ANSWERS: 4
  • I have really thought before giving an answer. there are no children at home. your parents are both adults. they apparently are keeping their alcohol with the confines of their home. they are hurting themselves and otherwise and you do not know what to do to help. In this situation, unfortunately, the law is on their side, as far as privacy in ones home. i do not believe your mother would have become an alcoholic, unless she wanted to. she could have divorced your father years ago. both your parents had other choices. What takes place behind closed doors of a private home, is very personal and should stay that way. and, this includes drinking alcohol, which is not illegal. You have a problem. i can offer only two possible solutions. 1. keep close tabs on your parents. if they smoke, this only adds to your problem, because of the fire hazard, when intoxicated. 2. pray for their safety and their self-ability to stop the alcohol. This has been one of the hardest questions to answer, because there really is not an answer. peoples homes are their domain. the constitution gives us this right.
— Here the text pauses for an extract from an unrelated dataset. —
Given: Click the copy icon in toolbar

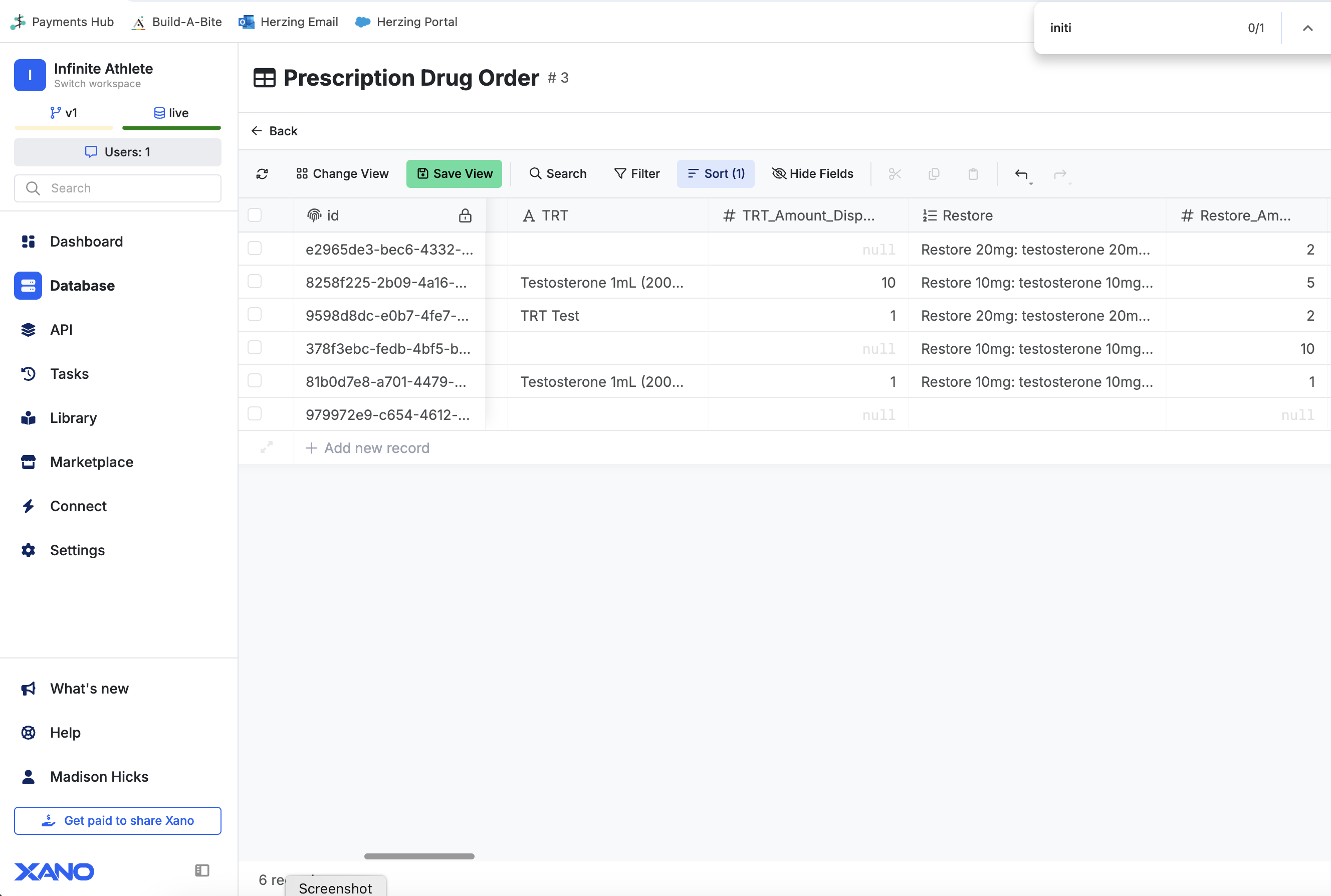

  • Good for you Anonymous for for moving farther away and taking control of your own life. Coming from a very similar background, I can assure you that there is nothing you can do. My father eventually died from alcoholism just over a year ago, despite repeated trips to the hospital and the doctors telling him he was going to die. By that point, he'd pretty much lost everything. In fact, the weekend he died I was getting married and he didn't even know. If it will bring you peace, you can talk to your mother about her alcohilism and your father about his meanness (try to do it when your mom is sober). Honestly though, I tried once with my dad and he told me it made him feel better to be abusive. Best wishes - I know it isn't easy!
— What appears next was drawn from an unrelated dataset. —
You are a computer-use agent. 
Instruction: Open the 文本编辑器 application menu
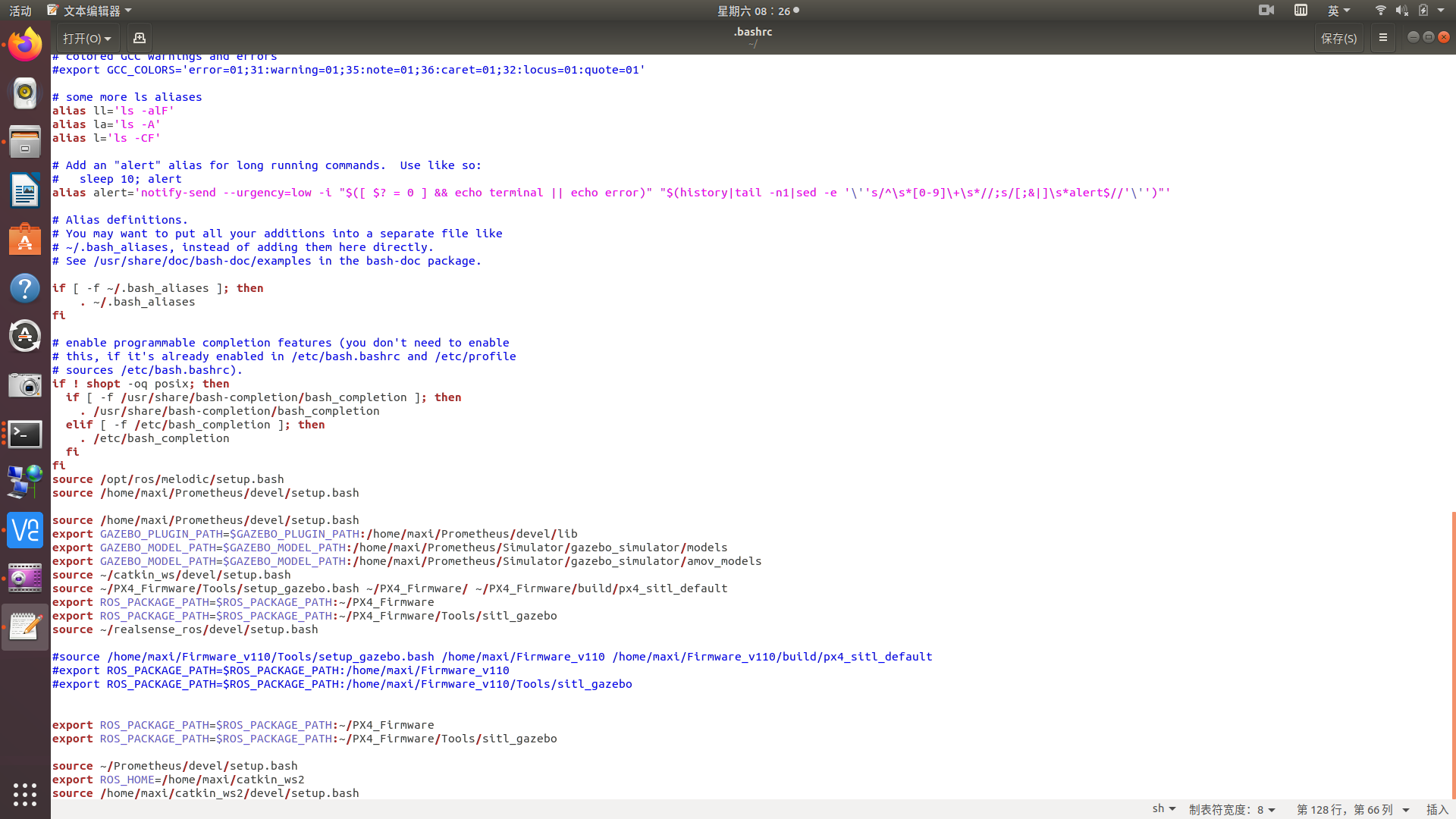coord(91,10)
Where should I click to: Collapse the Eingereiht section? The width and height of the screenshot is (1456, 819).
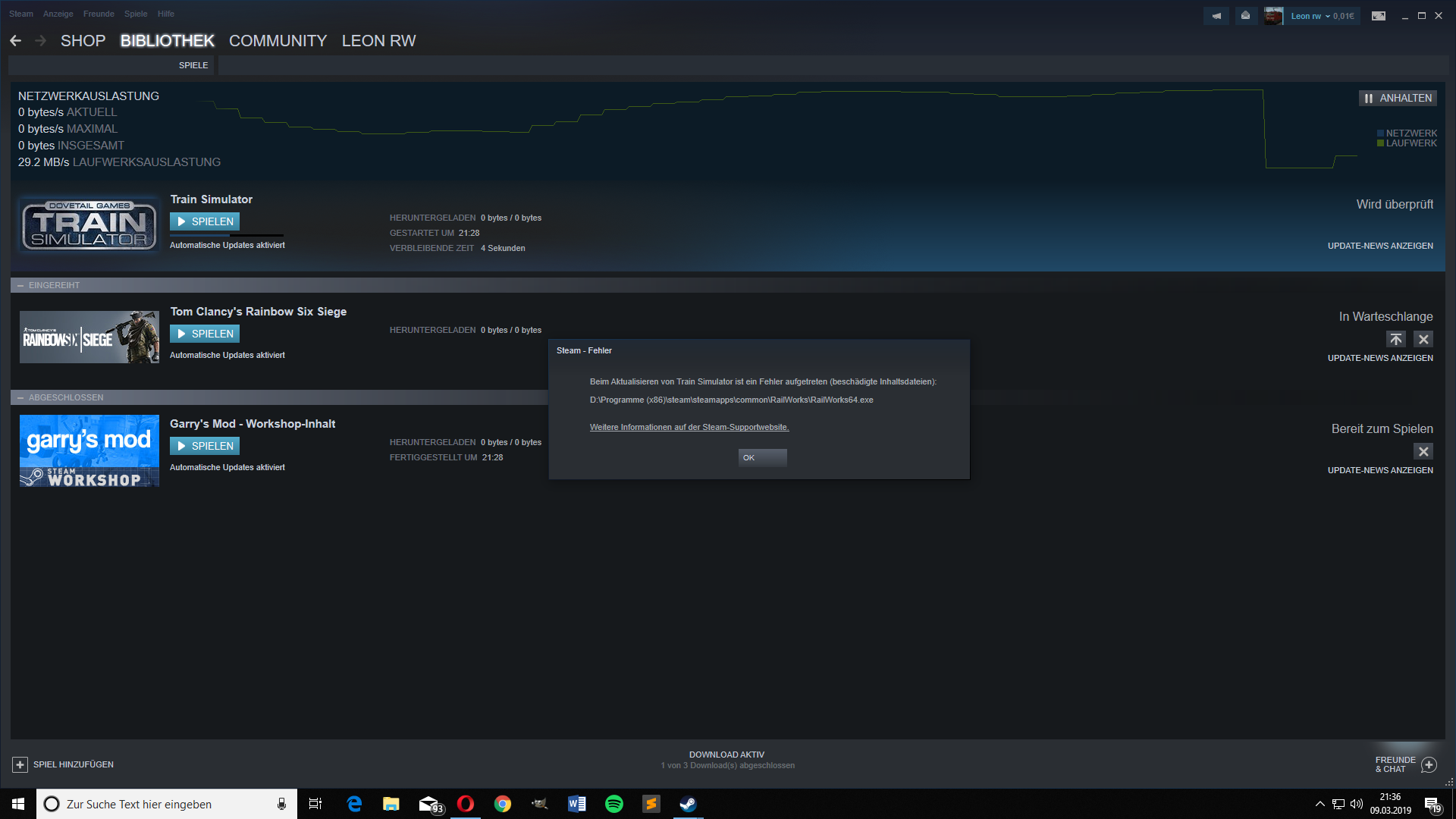[x=20, y=285]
  • Absolutely - counselling helped :) I think some people really do want to change but others can't imagine a different life. To be honest, your parents are both in a negative environment for healing. As long as your father is abusive, your mother will drink. As long as your mother stays with your father, he'll see no reason to change his ways because she puts up with it. Keep positive - it sounds like you're going to do just fine!
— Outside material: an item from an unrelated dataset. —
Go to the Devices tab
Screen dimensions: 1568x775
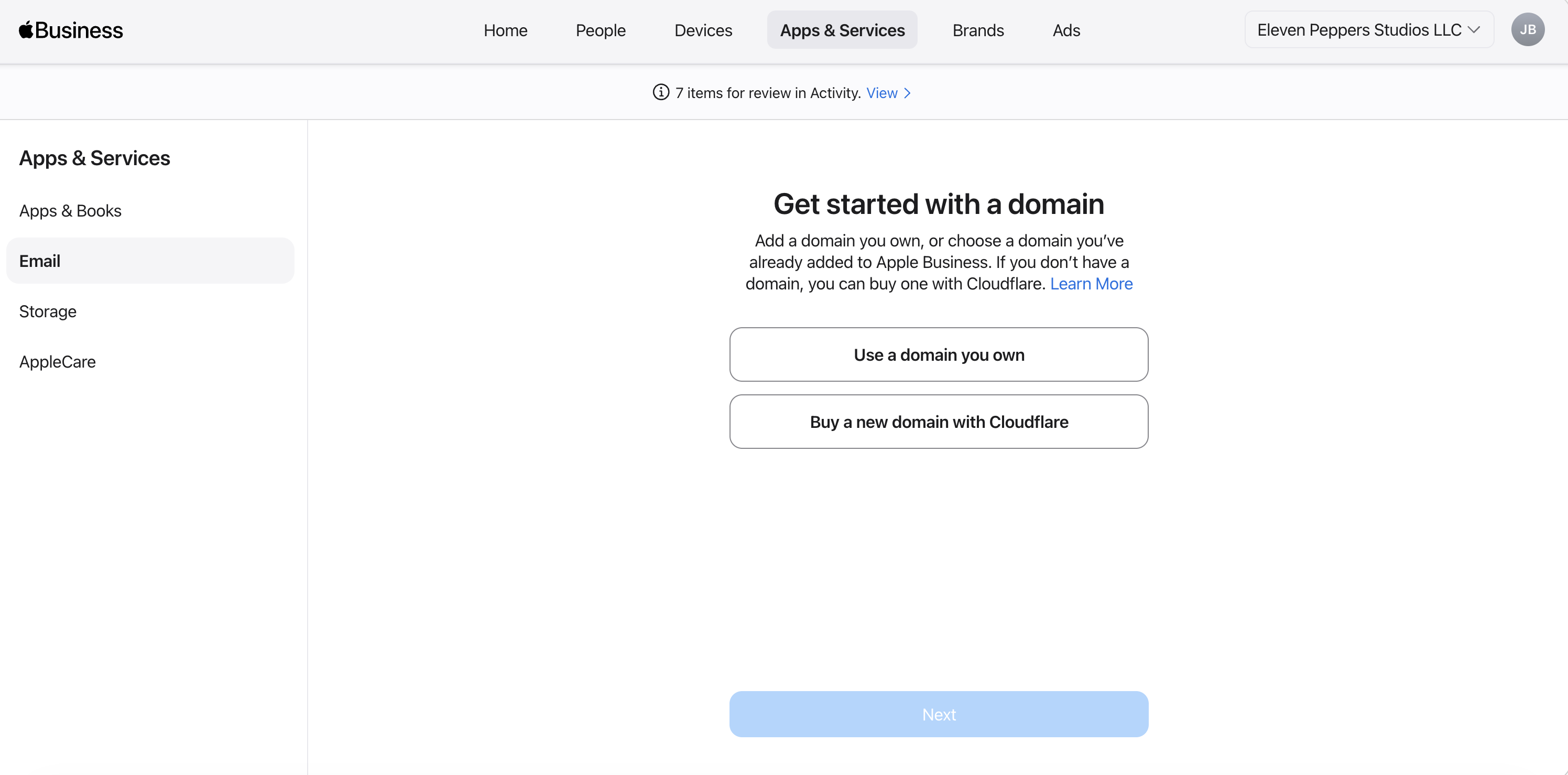click(703, 30)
  • Speaking from experience, I must tell you there is nothing you can do. You can only take care of you. As painful as it is, you can only watch the self desruction and hope that something sometime will make them WANT to get better. You should make it clear that you will not enable, but will only offer help if it involves them getting treatment, going to meetings, support groups, etc. Gathering family for an intervention is possible, but must be taken with great care and thought.